DIRECTION:
Copy out each of the records below verbatim, line for line, keeping every character as it stands.

--- Start RECORDED DATA ---

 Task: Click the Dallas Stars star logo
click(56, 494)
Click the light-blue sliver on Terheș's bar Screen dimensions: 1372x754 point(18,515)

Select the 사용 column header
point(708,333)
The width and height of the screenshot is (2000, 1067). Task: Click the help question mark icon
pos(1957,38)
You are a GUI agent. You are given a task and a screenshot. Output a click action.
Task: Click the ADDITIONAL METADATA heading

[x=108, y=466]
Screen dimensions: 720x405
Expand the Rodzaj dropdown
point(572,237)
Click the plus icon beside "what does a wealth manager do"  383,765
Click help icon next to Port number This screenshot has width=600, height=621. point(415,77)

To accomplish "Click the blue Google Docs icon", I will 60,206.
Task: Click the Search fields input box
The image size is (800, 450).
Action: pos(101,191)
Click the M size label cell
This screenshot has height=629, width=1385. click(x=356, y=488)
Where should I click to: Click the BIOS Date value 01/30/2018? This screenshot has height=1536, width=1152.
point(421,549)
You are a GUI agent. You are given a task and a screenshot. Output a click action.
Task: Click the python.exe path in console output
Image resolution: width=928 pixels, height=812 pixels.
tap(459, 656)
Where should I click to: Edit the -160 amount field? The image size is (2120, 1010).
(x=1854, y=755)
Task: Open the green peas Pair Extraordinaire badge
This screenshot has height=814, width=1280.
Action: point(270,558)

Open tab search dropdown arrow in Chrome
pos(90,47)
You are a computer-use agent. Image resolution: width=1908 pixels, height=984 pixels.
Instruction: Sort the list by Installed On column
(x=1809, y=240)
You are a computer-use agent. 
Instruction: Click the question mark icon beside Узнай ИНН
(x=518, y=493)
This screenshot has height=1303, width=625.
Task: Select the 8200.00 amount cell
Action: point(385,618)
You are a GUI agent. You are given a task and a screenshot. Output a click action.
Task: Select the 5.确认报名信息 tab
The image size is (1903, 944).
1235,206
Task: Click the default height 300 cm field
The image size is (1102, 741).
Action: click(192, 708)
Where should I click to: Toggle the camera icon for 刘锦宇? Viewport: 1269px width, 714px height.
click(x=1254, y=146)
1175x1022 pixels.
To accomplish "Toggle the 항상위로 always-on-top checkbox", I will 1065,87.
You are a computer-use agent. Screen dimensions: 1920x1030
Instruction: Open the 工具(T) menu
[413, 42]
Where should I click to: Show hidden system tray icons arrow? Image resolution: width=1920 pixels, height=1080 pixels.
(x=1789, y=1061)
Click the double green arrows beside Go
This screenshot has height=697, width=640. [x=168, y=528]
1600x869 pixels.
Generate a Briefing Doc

--- End RECORDED DATA ---

SOLUTION:
 Task: Click the Dallas Stars star logo
click(56, 494)
Click the light-blue sliver on Terheș's bar Screen dimensions: 1372x754 point(18,515)

Select the 사용 column header
point(708,333)
The width and height of the screenshot is (2000, 1067). Task: Click the help question mark icon
pos(1957,38)
You are a GUI agent. You are given a task and a screenshot. Output a click action.
Task: Click the ADDITIONAL METADATA heading

[x=108, y=466]
Screen dimensions: 720x405
Expand the Rodzaj dropdown
point(572,237)
Click the plus icon beside "what does a wealth manager do"  383,765
Click help icon next to Port number This screenshot has width=600, height=621. point(415,77)

To accomplish "Click the blue Google Docs icon", I will 60,206.
Task: Click the Search fields input box
The image size is (800, 450).
Action: pos(101,191)
Click the M size label cell
This screenshot has height=629, width=1385. click(x=356, y=488)
Where should I click to: Click the BIOS Date value 01/30/2018? This screenshot has height=1536, width=1152.
point(421,549)
You are a GUI agent. You are given a task and a screenshot. Output a click action.
Task: Click the python.exe path in console output
Image resolution: width=928 pixels, height=812 pixels.
tap(459, 656)
Where should I click to: Edit the -160 amount field? The image size is (2120, 1010).
(x=1854, y=755)
Task: Open the green peas Pair Extraordinaire badge
This screenshot has height=814, width=1280.
Action: point(270,558)

Open tab search dropdown arrow in Chrome
pos(90,47)
You are a computer-use agent. Image resolution: width=1908 pixels, height=984 pixels.
Instruction: Sort the list by Installed On column
(x=1809, y=240)
You are a computer-use agent. 
Instruction: Click the question mark icon beside Узнай ИНН
(x=518, y=493)
This screenshot has height=1303, width=625.
Task: Select the 8200.00 amount cell
Action: point(385,618)
You are a GUI agent. You are given a task and a screenshot. Output a click action.
Task: Select the 5.确认报名信息 tab
The image size is (1903, 944).
1235,206
Task: Click the default height 300 cm field
The image size is (1102, 741).
Action: click(192, 708)
Where should I click to: Toggle the camera icon for 刘锦宇? Viewport: 1269px width, 714px height.
click(x=1254, y=146)
1175x1022 pixels.
To accomplish "Toggle the 항상위로 always-on-top checkbox", I will 1065,87.
You are a computer-use agent. Screen dimensions: 1920x1030
Instruction: Open the 工具(T) menu
[413, 42]
Where should I click to: Show hidden system tray icons arrow? Image resolution: width=1920 pixels, height=1080 pixels.
(x=1789, y=1061)
Click the double green arrows beside Go
This screenshot has height=697, width=640. [x=168, y=528]
1600x869 pixels.
Generate a Briefing Doc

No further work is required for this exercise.